Soon, we saw a mortar being set up directly below our balcony and scurried inside for cover. We dashed from room to room, seeing and feeling ourselves immersed in the explosions going on above, below, near and far. Our office, the very corner room with the best windows, presented a dizzying array of spectacles. No sooner had we settled there, than a shower of sparks and explosions right outside our window drew us back to the bedroom. As we lay on our bay window shelf, the fireworks were exploding not ten feet above us, so bright as to seem dangerous just to watch.

Once they finished, we again found ourselves running from room to room to catch the best displays. Smoke leaked into our sealed apartment and seemed to envelope the city outside. By 12:15, the decrescendo had begun. Booms near and far, high and low began to fall away, never concluding. One lone resident, with a simply massive cannon of sparks, smoke and sound, offered something of a finale, sending his loudest of booms out across the neighborhood every minute or two. Even now, as I write this two hours later, the fireworks are still echoing on. Every four or five minutes a lone series of booms or a string of pops splits the night.

Happy New Year!

Tuesday, January 20, 2009

CHANGED

As our president said it, change has come to America. Change has come for Americans the world over. Even those Americans staying up until 2AM, watching a tiny four-inch diagonal video feed on their computer screen, sitting at a cold table in Shanghai, China.

I am changed because for the first time in my adult life, I can take pride in who I am and where I am from. Living abroad, amongst students and teachers from dozens of countries, I have never had a greater sense of being an American. Yet I have also been made ever more fully aware of the complete idiocy of our recent policies and behaviors. Within America, all the grand divisions and minute sub-denominations of our society seem so pressing. Abroad, you are either American or you are not. I am American, like it or not. For eight long years, I have not liked it.

Yet, tonight –or this morning— we have again put a man on the moon. I stayed up tonight because witnessing a person of color take the oath of office is a moment no less awe-inspiring than that of the Apollo mission. It is an event that must been seen live to be truly appreciated and celebrated. It is, in fact, more tremendous than a moon landing. This time our national triumph was not earned by the strength of our science nor the prowess of our industry but by the simple power of our vote, the private decision of tens of millions of ordinary individuals. More than any other attainment in our history, this is a victory of the American people.

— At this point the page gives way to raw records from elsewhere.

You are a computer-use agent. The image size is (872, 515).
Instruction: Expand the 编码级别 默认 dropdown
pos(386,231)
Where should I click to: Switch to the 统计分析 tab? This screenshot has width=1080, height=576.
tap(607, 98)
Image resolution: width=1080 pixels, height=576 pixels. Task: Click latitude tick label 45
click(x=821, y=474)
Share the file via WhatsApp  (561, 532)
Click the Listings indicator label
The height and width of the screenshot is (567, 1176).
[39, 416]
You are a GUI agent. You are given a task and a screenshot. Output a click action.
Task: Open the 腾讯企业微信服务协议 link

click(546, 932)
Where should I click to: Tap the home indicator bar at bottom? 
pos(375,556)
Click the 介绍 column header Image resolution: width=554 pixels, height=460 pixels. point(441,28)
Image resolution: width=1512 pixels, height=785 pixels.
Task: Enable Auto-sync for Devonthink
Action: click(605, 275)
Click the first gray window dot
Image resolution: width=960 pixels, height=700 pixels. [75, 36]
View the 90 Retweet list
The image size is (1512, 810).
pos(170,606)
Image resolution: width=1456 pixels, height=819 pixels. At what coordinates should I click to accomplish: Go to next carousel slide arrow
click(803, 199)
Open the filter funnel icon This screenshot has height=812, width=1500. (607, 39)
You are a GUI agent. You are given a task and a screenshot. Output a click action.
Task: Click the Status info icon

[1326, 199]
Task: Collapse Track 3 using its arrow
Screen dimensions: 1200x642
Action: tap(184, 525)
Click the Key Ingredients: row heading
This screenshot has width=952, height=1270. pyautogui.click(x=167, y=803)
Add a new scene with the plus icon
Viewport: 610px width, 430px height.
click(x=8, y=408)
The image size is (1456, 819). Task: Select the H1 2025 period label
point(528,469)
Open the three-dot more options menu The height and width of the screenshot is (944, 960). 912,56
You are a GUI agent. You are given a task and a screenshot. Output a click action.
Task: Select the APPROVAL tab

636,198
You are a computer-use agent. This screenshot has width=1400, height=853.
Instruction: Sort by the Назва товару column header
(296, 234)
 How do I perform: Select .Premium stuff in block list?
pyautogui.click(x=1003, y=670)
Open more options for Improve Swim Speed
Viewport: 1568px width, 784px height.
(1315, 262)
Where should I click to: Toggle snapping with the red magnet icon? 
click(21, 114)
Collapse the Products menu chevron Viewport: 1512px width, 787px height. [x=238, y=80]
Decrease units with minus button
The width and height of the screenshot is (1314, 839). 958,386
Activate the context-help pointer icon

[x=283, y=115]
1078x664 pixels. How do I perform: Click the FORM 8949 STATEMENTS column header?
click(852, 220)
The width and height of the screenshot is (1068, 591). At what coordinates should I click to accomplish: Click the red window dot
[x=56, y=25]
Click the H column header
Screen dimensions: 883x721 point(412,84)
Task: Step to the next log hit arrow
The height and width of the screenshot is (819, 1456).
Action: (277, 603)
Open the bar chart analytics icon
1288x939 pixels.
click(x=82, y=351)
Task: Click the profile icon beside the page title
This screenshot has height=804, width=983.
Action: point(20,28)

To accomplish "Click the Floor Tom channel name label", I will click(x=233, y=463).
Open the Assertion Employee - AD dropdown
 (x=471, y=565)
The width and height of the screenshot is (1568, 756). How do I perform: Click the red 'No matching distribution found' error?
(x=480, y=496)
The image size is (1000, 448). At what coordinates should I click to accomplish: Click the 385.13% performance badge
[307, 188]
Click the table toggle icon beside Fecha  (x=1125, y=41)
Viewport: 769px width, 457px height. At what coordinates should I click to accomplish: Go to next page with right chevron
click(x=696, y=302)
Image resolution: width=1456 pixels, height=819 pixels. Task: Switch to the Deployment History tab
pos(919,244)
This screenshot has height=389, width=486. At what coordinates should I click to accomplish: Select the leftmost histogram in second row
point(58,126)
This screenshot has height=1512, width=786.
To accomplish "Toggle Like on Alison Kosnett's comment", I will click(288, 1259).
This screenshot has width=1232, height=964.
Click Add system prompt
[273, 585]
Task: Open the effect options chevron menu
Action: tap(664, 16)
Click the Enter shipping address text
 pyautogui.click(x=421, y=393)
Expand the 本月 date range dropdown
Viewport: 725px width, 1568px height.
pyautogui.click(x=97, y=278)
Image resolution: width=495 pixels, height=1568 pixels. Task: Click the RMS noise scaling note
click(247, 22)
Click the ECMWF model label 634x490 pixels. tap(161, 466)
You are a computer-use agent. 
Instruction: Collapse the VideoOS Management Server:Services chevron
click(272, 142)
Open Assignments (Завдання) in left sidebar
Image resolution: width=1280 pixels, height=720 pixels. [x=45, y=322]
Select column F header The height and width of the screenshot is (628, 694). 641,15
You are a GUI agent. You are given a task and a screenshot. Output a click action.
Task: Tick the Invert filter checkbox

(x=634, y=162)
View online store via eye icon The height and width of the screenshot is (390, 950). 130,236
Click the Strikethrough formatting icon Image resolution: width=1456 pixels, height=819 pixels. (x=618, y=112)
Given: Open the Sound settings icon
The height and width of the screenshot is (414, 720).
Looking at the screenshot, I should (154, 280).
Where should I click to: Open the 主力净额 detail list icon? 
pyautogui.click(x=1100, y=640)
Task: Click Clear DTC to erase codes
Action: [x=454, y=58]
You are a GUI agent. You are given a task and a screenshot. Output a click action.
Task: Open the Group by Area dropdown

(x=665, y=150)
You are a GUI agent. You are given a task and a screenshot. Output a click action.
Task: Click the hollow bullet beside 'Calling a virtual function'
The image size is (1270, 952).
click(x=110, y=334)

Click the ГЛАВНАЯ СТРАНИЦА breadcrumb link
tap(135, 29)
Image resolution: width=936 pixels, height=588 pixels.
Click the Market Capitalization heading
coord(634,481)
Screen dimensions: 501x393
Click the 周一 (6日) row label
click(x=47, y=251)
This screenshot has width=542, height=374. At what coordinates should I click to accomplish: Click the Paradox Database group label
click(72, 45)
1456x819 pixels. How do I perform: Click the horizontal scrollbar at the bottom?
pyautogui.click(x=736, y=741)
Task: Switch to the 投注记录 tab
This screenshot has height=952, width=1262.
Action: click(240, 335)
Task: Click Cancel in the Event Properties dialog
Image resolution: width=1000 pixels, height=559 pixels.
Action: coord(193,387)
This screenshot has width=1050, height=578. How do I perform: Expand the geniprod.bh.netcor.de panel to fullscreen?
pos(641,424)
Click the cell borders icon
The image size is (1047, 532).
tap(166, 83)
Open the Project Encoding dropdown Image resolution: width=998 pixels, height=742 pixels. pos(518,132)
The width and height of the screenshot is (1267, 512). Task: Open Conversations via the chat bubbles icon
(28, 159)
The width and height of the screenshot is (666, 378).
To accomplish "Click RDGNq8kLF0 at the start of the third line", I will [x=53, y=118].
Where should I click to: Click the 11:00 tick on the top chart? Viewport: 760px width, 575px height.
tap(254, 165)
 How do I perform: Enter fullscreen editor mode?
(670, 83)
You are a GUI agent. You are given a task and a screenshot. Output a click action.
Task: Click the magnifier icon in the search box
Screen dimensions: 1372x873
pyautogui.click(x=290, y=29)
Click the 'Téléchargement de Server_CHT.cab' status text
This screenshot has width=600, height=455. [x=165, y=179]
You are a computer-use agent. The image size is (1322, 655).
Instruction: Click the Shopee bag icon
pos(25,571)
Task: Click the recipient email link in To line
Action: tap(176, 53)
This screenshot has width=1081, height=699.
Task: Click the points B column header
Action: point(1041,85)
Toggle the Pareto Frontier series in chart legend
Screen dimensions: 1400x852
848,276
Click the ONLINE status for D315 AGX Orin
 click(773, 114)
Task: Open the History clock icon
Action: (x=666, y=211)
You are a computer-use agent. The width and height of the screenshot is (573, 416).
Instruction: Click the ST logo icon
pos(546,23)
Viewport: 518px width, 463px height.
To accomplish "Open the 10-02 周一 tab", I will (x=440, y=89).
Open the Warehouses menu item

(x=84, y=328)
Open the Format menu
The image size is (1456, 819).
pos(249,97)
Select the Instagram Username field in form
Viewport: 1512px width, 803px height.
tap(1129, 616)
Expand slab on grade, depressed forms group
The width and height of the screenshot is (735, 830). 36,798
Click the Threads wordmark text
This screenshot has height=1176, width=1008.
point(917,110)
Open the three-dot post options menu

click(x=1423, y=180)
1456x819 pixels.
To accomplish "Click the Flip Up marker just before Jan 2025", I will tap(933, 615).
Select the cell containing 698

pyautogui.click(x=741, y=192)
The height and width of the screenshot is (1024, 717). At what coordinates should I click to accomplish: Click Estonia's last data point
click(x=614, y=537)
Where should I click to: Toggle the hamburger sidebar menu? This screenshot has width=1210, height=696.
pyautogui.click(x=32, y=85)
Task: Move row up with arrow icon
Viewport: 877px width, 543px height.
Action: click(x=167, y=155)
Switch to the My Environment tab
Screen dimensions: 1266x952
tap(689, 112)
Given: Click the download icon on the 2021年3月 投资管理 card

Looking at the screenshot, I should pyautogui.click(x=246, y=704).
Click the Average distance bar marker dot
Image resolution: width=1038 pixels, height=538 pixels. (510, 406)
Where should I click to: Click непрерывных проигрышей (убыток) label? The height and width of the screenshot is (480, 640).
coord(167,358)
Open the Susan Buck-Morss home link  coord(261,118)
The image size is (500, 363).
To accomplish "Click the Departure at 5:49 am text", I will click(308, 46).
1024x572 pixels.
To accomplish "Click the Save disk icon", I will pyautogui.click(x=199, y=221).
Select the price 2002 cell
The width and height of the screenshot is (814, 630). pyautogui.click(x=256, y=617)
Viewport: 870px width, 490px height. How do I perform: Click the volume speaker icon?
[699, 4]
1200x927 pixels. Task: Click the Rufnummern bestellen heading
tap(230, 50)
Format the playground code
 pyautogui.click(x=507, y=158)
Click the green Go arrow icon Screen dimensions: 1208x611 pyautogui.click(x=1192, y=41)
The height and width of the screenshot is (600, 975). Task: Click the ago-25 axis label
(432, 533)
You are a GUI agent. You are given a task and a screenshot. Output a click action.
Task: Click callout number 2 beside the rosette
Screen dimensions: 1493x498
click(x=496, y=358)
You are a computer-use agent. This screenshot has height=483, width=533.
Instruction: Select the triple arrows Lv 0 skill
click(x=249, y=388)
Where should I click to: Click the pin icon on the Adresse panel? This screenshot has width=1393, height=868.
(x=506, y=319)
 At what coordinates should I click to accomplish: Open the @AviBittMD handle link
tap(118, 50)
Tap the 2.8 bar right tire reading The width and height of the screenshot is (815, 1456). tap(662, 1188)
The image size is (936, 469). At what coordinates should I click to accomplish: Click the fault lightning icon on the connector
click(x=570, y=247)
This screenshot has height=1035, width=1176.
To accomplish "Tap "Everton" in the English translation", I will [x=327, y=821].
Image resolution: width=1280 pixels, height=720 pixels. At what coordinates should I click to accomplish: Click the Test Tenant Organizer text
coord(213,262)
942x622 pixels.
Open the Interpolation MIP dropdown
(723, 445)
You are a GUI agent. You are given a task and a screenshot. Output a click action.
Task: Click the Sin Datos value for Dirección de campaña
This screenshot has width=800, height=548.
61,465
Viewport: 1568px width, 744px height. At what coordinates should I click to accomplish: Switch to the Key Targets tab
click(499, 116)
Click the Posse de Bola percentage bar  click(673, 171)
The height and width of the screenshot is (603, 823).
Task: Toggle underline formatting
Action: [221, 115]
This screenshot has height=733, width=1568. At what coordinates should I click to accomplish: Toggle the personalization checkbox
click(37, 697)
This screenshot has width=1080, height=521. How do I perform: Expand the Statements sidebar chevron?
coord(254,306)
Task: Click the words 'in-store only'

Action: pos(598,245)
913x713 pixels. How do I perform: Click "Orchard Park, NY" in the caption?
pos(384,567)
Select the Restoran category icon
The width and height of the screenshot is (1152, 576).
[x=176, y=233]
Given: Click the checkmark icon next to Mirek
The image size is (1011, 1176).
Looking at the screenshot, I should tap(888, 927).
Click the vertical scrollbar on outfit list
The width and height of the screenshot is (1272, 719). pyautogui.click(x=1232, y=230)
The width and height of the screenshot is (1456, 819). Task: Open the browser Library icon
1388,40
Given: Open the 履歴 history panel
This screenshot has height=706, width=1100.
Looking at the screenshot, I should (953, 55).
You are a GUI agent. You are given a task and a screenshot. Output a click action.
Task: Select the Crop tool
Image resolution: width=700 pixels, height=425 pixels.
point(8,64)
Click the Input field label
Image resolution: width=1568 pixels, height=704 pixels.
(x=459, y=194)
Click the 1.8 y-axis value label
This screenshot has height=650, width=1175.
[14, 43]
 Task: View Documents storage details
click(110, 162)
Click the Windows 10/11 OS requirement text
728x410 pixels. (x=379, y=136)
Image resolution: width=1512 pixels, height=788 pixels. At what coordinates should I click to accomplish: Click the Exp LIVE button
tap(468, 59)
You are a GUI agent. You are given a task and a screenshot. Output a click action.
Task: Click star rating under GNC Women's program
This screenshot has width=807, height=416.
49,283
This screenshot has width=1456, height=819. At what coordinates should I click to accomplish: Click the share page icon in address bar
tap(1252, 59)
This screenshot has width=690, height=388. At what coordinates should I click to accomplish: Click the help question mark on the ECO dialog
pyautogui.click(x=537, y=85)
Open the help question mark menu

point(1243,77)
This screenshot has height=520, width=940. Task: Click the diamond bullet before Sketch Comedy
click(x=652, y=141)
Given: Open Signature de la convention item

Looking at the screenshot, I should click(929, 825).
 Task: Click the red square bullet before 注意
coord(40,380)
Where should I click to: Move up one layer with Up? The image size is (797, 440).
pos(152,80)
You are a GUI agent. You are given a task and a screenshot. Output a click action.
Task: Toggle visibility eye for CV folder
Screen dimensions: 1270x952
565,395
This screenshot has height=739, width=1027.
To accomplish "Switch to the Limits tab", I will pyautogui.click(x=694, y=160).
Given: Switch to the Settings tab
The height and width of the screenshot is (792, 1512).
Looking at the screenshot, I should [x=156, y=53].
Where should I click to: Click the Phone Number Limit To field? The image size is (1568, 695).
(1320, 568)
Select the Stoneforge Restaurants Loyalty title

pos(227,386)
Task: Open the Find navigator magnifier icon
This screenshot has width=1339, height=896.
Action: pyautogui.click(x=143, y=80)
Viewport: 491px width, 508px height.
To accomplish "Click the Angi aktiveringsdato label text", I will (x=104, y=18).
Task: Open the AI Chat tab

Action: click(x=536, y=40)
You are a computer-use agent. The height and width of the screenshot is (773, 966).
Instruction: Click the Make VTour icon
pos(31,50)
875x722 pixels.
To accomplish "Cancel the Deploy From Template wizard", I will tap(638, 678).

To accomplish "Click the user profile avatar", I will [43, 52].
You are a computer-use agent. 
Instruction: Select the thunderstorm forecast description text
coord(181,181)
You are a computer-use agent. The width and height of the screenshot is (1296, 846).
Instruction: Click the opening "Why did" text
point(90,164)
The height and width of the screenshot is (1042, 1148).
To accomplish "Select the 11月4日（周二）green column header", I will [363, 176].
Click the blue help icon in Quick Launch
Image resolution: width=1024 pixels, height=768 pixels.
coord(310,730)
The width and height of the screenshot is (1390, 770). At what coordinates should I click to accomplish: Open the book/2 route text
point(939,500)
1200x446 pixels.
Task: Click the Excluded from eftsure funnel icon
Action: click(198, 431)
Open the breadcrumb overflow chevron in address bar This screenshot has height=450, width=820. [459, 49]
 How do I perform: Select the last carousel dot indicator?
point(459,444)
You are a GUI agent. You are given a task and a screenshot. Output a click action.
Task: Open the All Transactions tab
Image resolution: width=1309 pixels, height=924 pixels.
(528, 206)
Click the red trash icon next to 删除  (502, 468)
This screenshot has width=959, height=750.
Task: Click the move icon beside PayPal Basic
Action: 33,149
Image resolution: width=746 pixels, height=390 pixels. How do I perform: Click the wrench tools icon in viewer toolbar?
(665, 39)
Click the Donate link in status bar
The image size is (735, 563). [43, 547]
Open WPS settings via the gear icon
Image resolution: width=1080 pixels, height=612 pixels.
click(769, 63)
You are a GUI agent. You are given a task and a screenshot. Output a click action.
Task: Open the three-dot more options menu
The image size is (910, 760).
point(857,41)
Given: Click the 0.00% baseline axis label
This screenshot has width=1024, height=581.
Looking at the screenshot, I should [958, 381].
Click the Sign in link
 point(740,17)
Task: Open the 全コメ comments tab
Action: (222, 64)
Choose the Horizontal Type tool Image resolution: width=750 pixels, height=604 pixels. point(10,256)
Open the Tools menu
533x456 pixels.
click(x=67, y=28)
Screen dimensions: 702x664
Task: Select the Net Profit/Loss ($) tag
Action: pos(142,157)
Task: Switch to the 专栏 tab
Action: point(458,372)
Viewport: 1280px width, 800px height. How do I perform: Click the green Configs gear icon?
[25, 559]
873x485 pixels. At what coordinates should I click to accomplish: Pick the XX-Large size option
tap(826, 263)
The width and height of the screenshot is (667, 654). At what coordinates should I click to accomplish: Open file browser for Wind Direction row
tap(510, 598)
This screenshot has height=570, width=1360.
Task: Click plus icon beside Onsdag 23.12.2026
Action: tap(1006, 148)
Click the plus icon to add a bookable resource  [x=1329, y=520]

I am changed by the chance to take part in that victory. I am changed by the faith it renews in our democracy, the hope and pride it reconnects to our country's name. I am changed by the acceptance of what it means for "my people," both in this generation and every one to follow. Most of all, I am changed by the new belief that service rendered in the name of American society will not be futile strokes against a tide of corruption and everlasting injustice. Led by a president we believe in, we can believe in what we do.

We have made real progress today. America has changed.